Scientists found a prehistoric crab trapped in amber 100 million years ago, dating back to age of dinosaurs. The crustacean was believed to be the ancestor of today’s red crabs that migrate for breeding.

The oldest ever crab was described as the ‘missing link’ in evolution. Like fishes, crabs use their respiratory organ to breathe in water, and can also live on land. The latest fossil record was believed to be mostly intact.

“The specimen is spectacular, it is one of a kind,” said lead author Dr Javier Luque, of Harvard University, Boston. “It’s absolutely complete and is not missing a single hair on the body, which is remarkable.”

It has been named Cretapsara athanata – which translates as ‘immortal spirit of the clouds and waters’. “The more we studied it, the more we realized this animal was very special in many ways,” Dr Luque added.

Evolution of crabs

 

The remarkably modern-looking resembles today’s descendants, but study suggests that Cretapsara was not completely land dwelling.

“Now we were dealing with an animal that is likely not marine, but also not fully terrestrial,” Dr Luque stated. These crabs are rare, especially when trapped in amber. Their well-developed gills indicate an aquatic or semi-aquatic lifestyle.

To conquer land in the era of dinosaurs, Cretapsara had evolved its gills to develop a lung-like tissue, allowing them to breathe both in and out of the water.
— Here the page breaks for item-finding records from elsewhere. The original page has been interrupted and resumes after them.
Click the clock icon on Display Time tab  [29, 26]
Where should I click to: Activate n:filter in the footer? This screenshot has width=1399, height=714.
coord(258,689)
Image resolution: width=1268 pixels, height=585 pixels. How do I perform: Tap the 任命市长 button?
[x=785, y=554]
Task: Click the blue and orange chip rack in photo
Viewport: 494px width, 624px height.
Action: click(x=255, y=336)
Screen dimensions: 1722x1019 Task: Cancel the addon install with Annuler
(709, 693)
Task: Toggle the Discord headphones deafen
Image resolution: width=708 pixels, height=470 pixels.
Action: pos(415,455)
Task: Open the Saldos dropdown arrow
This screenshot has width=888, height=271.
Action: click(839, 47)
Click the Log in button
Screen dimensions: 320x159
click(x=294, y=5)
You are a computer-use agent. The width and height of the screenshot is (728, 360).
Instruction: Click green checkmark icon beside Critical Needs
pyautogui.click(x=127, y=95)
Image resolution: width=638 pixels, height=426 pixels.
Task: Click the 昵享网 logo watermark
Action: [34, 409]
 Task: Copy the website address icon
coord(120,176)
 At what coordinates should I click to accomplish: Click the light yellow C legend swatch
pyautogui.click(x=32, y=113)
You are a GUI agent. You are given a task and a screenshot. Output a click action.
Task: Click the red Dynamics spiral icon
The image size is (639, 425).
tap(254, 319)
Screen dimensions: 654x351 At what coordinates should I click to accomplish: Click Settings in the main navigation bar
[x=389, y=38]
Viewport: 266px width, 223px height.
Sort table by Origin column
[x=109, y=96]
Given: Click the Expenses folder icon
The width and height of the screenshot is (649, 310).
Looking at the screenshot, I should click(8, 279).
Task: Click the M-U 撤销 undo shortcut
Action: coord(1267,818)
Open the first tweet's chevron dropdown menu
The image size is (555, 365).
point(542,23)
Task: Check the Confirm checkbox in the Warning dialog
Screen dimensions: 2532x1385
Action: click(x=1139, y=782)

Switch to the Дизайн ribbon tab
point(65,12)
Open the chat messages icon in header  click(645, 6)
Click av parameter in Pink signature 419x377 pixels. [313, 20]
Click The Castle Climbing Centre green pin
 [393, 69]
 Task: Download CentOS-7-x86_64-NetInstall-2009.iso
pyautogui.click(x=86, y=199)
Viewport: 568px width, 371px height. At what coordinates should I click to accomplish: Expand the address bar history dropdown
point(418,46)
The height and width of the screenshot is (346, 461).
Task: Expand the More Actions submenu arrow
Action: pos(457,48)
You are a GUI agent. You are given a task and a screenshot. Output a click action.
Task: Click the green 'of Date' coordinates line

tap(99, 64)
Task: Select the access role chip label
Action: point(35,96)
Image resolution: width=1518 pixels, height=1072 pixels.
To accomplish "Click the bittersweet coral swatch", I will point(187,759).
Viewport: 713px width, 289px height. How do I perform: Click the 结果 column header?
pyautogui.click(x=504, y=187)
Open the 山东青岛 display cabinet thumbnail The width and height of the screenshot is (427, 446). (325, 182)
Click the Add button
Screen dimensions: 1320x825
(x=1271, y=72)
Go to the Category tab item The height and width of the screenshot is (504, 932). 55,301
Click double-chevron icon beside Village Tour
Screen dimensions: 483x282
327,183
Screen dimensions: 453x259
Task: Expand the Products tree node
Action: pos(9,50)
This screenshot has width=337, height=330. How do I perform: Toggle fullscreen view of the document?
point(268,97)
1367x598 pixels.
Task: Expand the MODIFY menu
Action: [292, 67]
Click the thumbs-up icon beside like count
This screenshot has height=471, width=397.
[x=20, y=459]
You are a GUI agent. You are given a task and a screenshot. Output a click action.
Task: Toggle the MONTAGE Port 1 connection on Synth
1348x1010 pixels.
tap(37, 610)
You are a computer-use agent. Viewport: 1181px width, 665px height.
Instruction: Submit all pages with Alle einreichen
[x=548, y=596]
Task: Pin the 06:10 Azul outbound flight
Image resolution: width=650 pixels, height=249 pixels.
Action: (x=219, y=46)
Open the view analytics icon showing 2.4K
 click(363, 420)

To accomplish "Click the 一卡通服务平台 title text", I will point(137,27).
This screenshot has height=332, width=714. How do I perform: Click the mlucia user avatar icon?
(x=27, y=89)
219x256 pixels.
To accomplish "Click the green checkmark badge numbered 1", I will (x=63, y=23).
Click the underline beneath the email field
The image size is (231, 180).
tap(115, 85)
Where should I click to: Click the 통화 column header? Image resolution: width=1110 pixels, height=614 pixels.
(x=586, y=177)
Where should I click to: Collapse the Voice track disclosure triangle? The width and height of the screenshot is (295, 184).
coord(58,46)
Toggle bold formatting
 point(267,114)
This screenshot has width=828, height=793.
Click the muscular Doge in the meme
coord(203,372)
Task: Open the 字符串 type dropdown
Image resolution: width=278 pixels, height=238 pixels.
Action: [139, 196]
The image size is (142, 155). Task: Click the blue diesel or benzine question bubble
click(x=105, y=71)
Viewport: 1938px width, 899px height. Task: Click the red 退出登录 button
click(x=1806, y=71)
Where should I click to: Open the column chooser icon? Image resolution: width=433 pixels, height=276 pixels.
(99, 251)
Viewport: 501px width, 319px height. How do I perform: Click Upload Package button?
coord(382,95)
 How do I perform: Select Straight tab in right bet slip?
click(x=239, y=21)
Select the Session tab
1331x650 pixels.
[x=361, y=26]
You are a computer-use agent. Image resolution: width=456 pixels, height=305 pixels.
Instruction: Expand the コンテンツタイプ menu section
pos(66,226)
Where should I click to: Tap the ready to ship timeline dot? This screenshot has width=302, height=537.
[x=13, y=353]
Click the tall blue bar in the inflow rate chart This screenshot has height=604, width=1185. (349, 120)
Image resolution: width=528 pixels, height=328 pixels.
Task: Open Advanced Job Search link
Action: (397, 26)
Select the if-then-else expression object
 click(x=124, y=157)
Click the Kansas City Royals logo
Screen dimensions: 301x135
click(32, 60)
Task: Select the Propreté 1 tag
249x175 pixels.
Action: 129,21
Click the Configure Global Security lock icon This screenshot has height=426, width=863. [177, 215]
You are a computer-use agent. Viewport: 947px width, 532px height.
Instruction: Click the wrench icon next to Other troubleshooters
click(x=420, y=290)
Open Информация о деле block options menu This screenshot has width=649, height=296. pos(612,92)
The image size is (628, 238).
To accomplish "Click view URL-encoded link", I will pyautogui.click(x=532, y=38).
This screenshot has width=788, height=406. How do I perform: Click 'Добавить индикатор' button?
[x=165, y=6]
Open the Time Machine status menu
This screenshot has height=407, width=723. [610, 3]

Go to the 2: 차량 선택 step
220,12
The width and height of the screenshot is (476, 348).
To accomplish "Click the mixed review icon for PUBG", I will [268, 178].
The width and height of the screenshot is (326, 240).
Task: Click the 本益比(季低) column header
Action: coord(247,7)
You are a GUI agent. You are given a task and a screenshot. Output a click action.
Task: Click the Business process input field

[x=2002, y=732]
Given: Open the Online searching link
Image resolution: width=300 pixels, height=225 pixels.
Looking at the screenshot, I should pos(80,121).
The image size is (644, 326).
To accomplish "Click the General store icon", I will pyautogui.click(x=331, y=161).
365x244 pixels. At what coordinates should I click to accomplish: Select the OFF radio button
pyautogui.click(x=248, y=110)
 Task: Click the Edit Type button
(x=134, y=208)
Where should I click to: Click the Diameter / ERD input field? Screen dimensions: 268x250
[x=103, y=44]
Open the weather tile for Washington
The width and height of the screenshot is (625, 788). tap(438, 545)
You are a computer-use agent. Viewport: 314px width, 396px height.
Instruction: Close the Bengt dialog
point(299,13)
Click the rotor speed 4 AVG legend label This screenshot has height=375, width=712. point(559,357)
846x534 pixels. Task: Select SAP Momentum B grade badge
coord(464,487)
They had thrived on land and sea at least 12 times since then.

“In the fossil record, non-marine crabs evolved 50 million years ago, but this animal is twice that age.” This reveals an early colonization of nonmarine environments during the Cretaceous, “bridging the gap between the predicted molecular divergence of nonmarine crabs,” the study wrote.

Also read: Majestic Horses’ Powerful Ancestors Revealed Through Genetic Tracing

A semi-terrestrial juvenile crab

 

Researchers have hypothesized that Cretapsara, measuring at five millimeters in leg span, was a juvenile crab of a freshwater to amphibious species, migrating onto land from water – a phenomenon similar to iconic modern red crabs where land dwelling mother crabs release their babies into the ocean.

“These Miocene crabs are truly modern looking crabs and, as their extant relatives, they live in trees in little ponds of water,” said Luque, “these arboreal crabs can get trapped in tree resin today, but would it explain why Cretapsara is preserved in amber?”

“This study is pushing the timing of origin of many of these groups back in time. Every fossil we discover challenges our preconceptions about the time and place of origin of several organisms, often making us look further back in time,” he added.

The  fossilised crab revealed a new branch in the crab ‘tree of life’, embodied in a mysterious 95 million year old gemstone.

Cretapsara joins a list of specimens that unravels lifelike preservation as if ‘frozen in time’, shedding light to what life on Earth was like 100 million years ago.